**THE TASK**.
Check each line of the data below for the word "screenshot". How many lines have it? Answer with the number alone.

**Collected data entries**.
··········
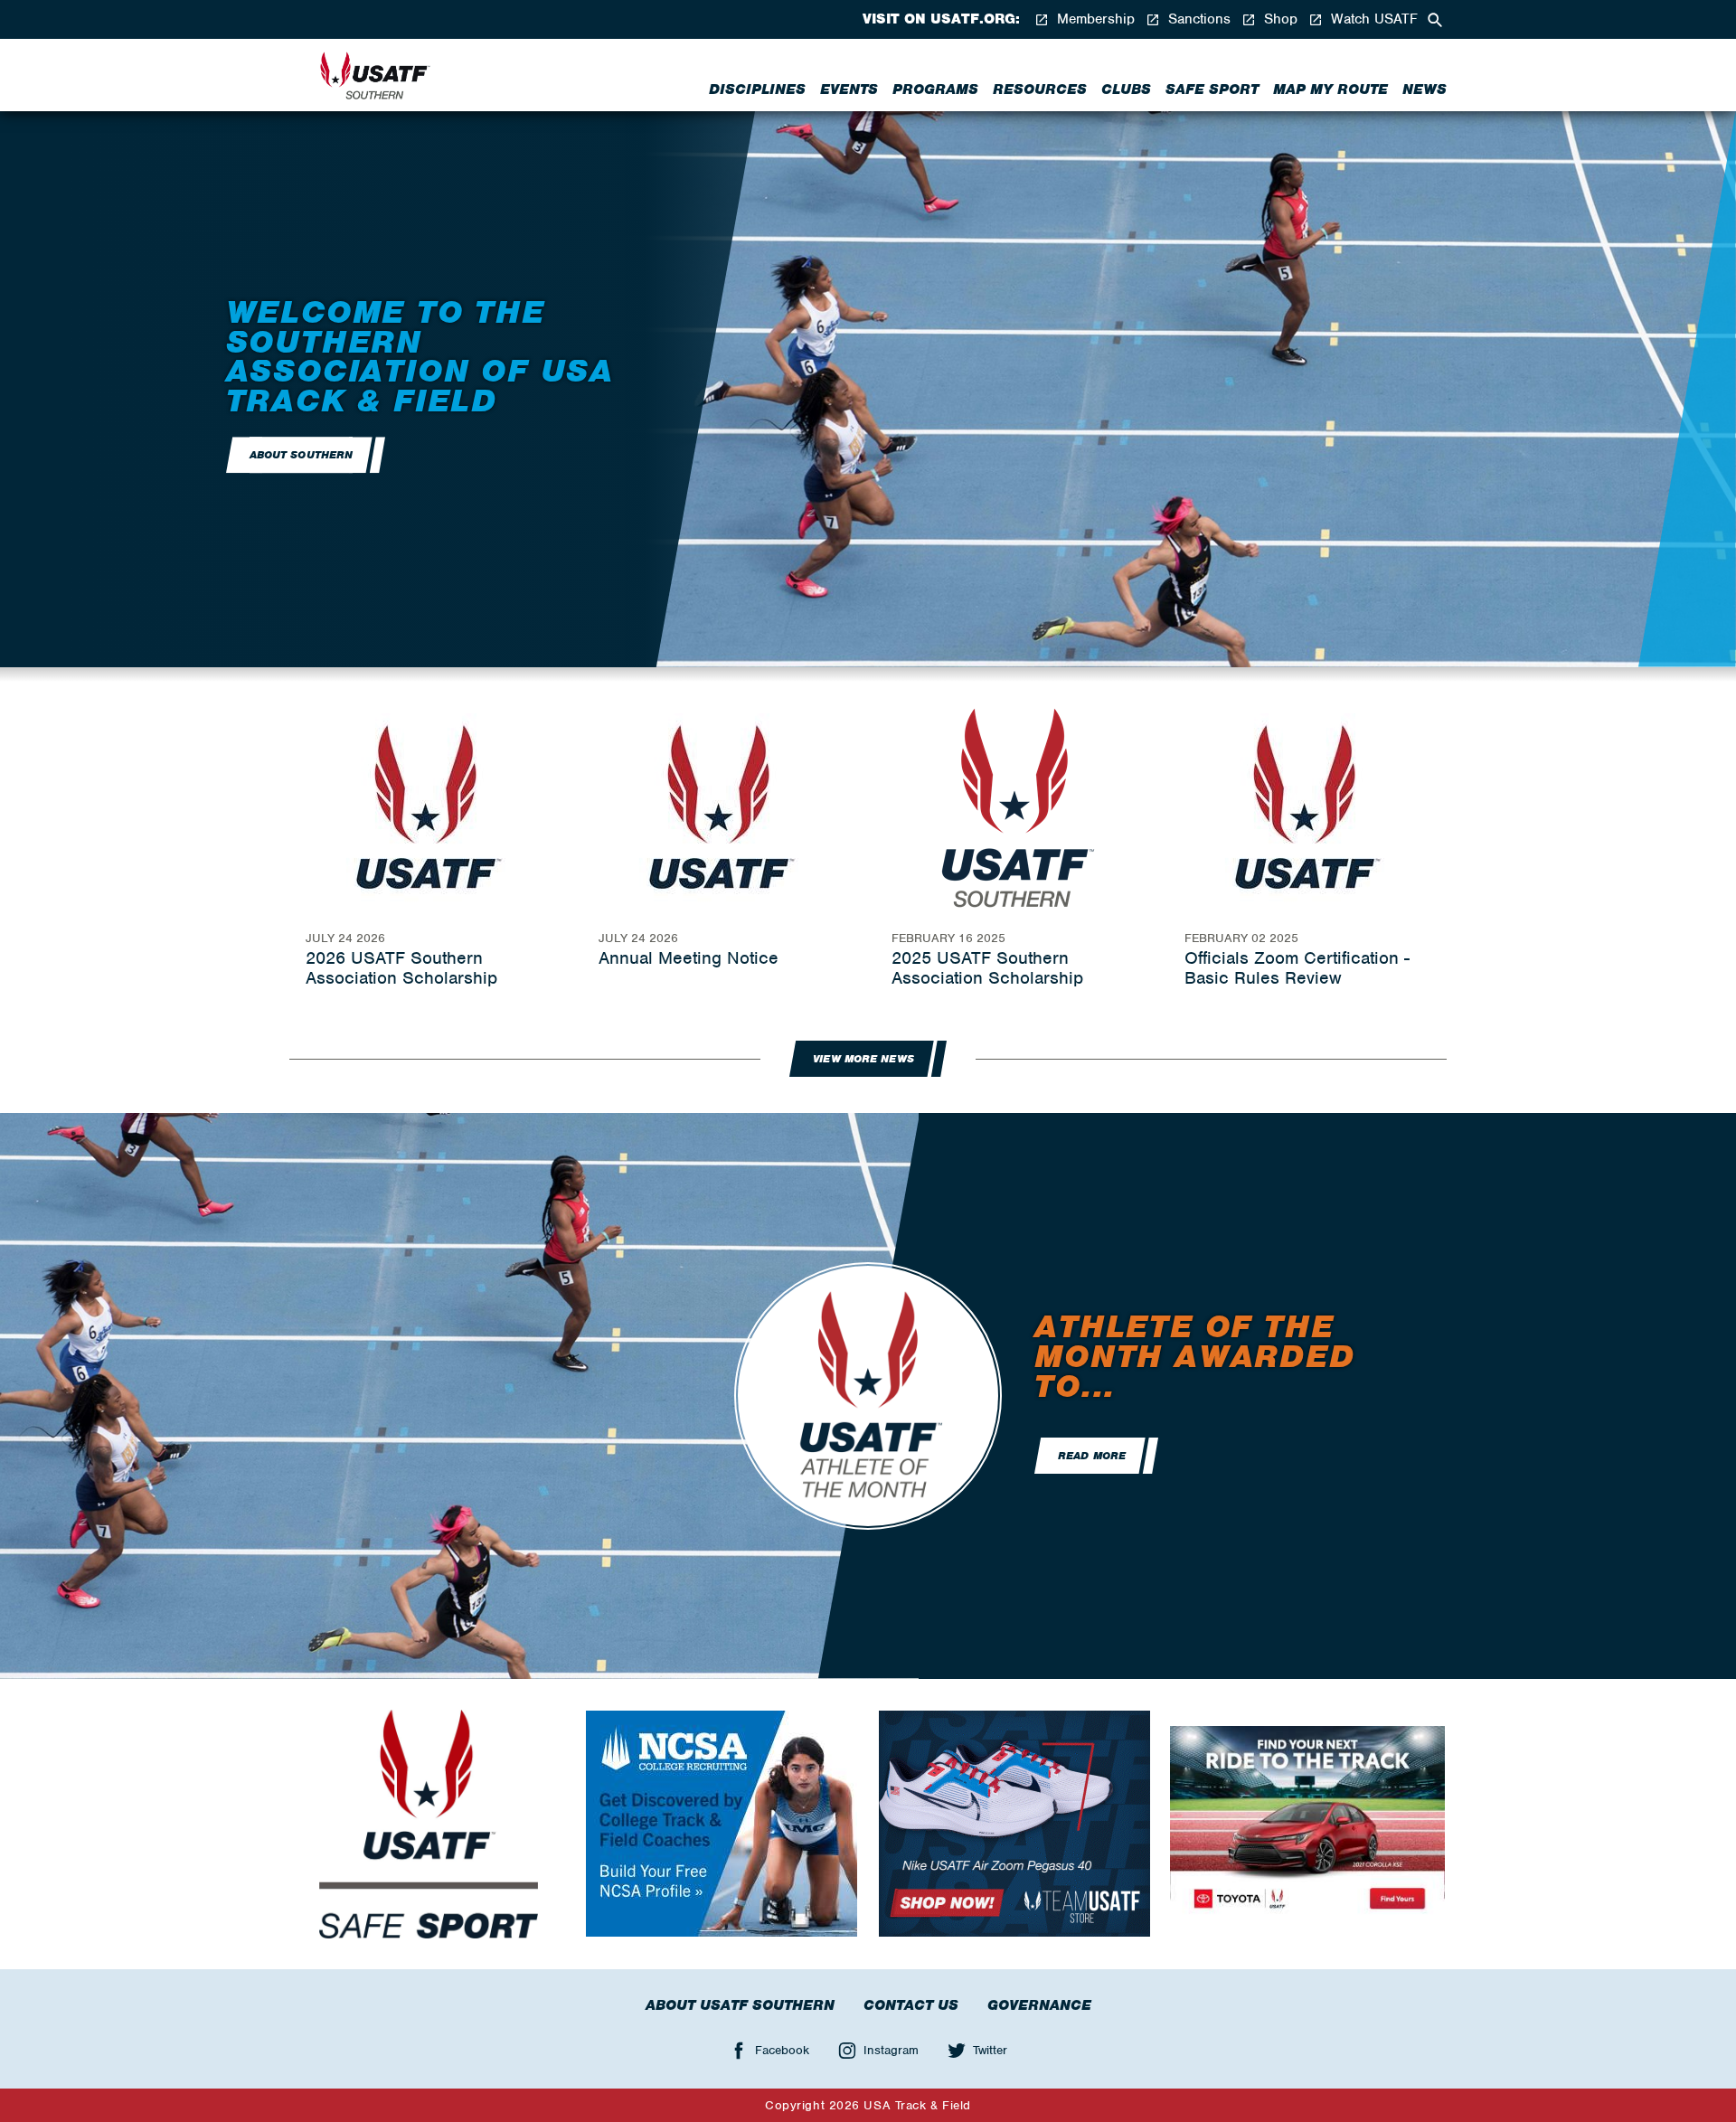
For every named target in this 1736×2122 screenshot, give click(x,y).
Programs (935, 89)
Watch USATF (1372, 19)
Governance (1039, 2005)
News (1424, 89)
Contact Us (910, 2005)
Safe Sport (1212, 89)
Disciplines (757, 89)
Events (849, 89)
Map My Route (1330, 89)
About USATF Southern (740, 2005)
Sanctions (1197, 19)
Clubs (1126, 89)
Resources (1040, 89)
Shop (1278, 19)
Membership (1093, 19)
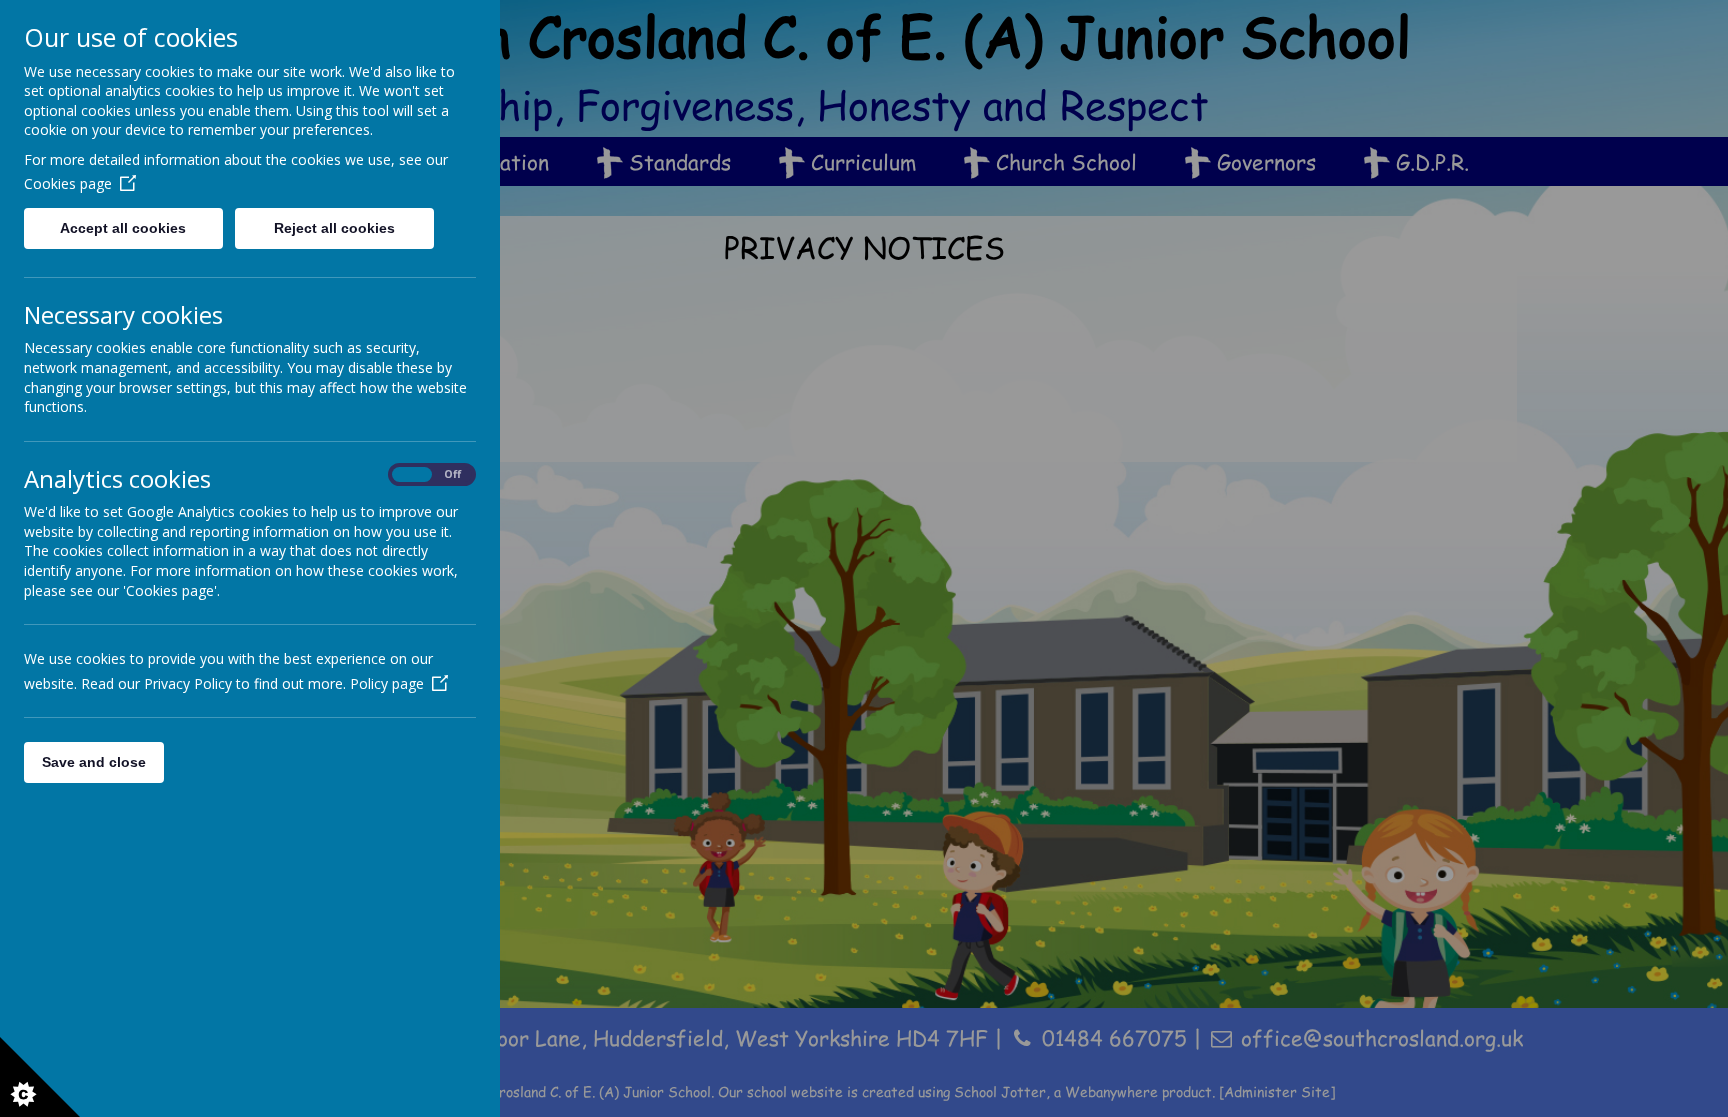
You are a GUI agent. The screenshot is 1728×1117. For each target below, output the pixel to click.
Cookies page (68, 183)
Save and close (94, 762)
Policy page (387, 683)
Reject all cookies (334, 228)
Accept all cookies (123, 228)
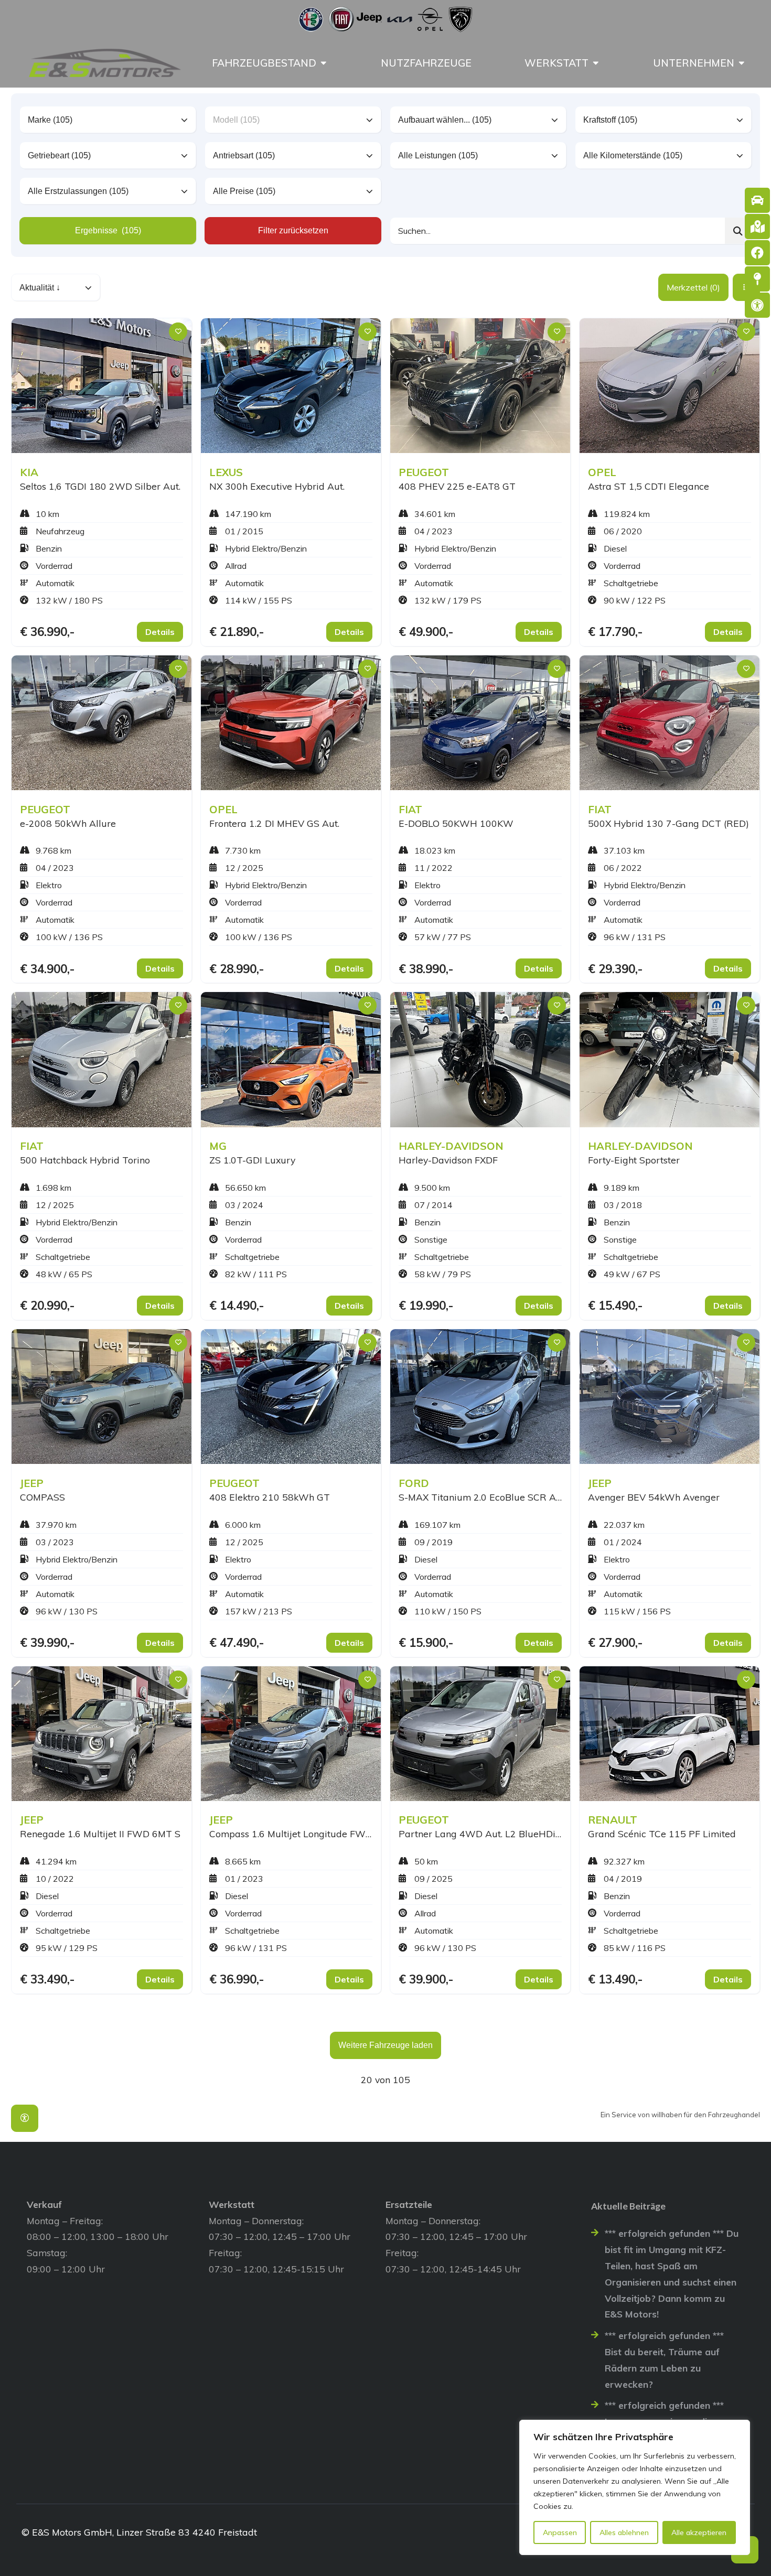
··········
**OUTPUT OF THE EXERCISE**.
2